Earliest Obtainable Separate Map of Nantucket
French edition of the earliest separate map of Nantucket, published in the 18th century. Originally prepared to accompany Michel Guillaume St. Jean de Crevecoeur's Lettre d'un Cultivateur Americain (Letters from an American Farmer), the map shows the island of Nantucket as well as the nearby island of Tuckernuck.
The map includes a key naming 32 landmarks and a decorative compass rose. Several additional places are named directly on the map. The town of Sherburne, which would be renamed after the island in 1795, is shown with several small houses and mills. Fulling Mill, which now names a road east of its original location, is also named. A sandbar off the island's southeastern tip is named Pochick.
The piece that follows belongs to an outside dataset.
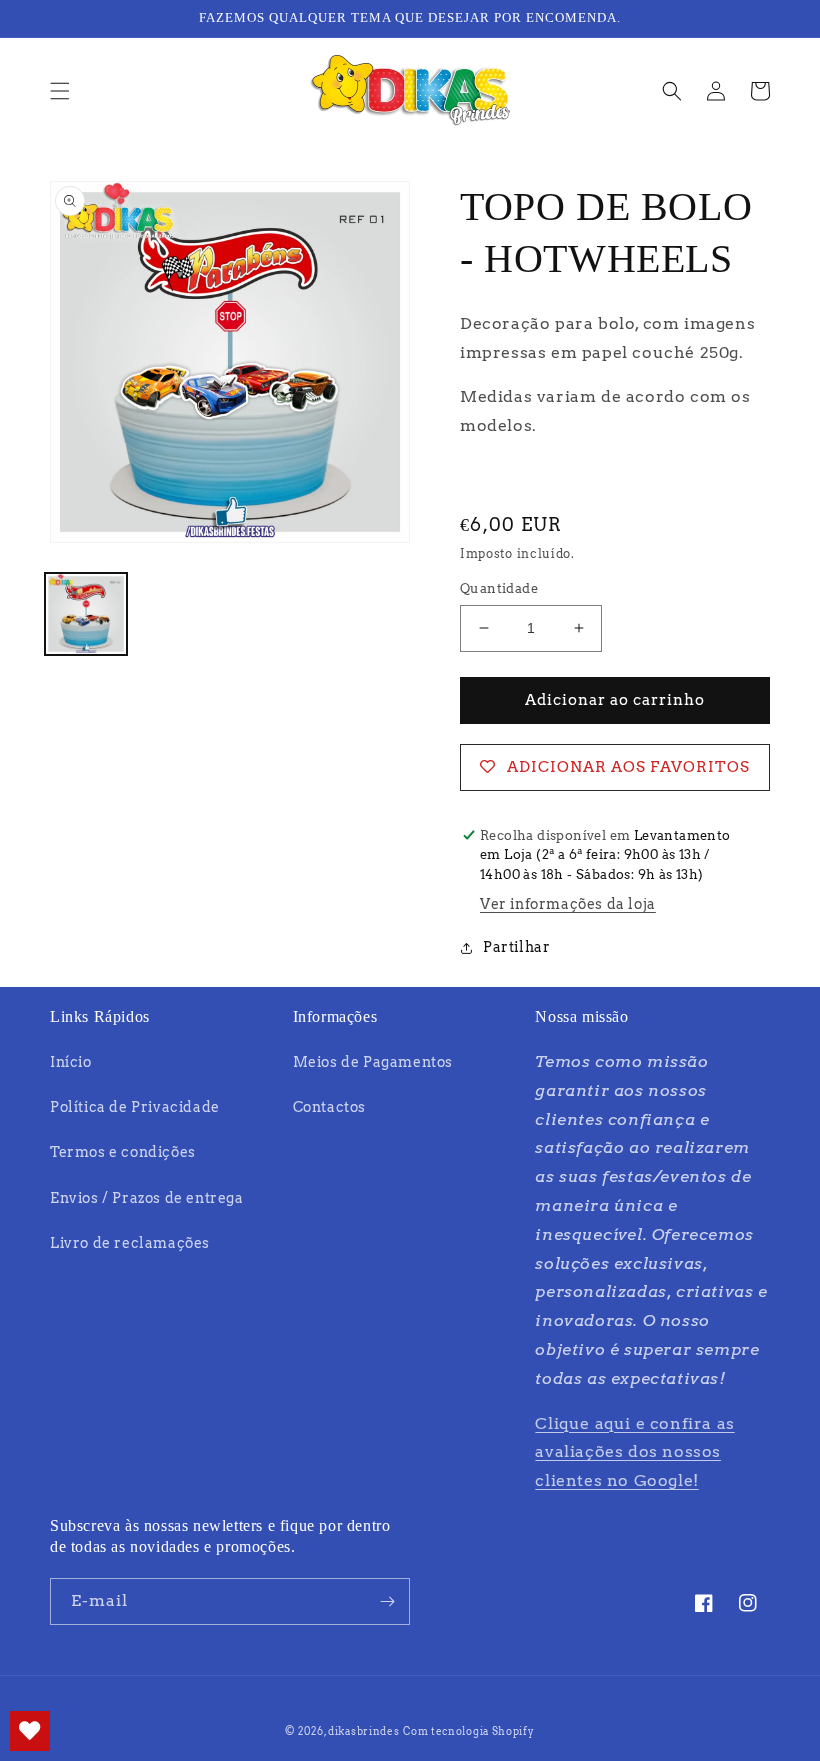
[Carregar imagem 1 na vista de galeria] (86, 614)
Letters from an American Farmer
The epistolary novel Letters from an American Farmer, published by the French immigrant St. Jean de Crevecoeur, describes the lifestyle of farming on the island of Nantucket in the period immediately preceding the Revolutionary War. Written from the point of view of someone corresponding with an English gentleman, the book was only moderately popular in the US but proved a success in Europe, so much so that it is credited with spurring a wave of French migration.
Several of the work's letters deal with the island of Nantucket, describing the politics and customs of the island, focusing on its Quaker society.
The map was engraved by Tardieu in 1785, but was not published until 1787, alongside a later edition of Crevecoeur's Lettre d'un Cultivateur Americain. The presented map is based on a similar map that appeared alongside the 1783 English Letters of an American Farmer, the latter of which is exceedingly rare.